The world’s leading producer of alumina said on Thursday that it is entering “flexible production” that will translate into curtailing overall production by a tenth going forward.
Aluminum Corp of China Ltd (Chalco) indicated that cuts would be allocated across three alumina production lines at Shanxi Huaxing and Shanxi New Material in China’s northern reaches. Per government filings, the twin operations currently refine 1.8 million metric tons per annum.
Chalco said the cuts were done as a response to market conditions, but the firm did not elaborate. No indication was given regarding the term of the production cuts, either.
Domestic industry news reported earlier this week that the Shanxi Huaxing plant may have experienced an equipment accident, leading it to cut 1 million metric tons per annum of alumina refining production until repairs could be effected. When asked of the accident by reporters, Chalco’s representative simply indicated that the cuts were done as a normal adjustment to changing market realities.
Chalco has a reported company-wide nameplate production rate of 18.86 million metric tons per annum, having produced 13.8 million metric tons for the entirety of last year.
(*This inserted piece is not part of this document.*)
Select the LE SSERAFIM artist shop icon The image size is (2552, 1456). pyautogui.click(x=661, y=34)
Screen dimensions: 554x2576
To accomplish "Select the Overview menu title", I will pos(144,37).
Alumina prices in the Middle Kingdom have increased by about 10 percent since a four-year low in April to CNY2,287 (US$324) per metric ton, but prices are still 6 percent down since the beginning of the year.
Chalco went on record three months ago as considering production cuts if prices did not sufficiently rebound. Meanwhile, that month saw a nine-month production max of 6 million metric tons of refined alumina, pushed largely due to relaxation of the measures taken to combat coronavirus in the prior months.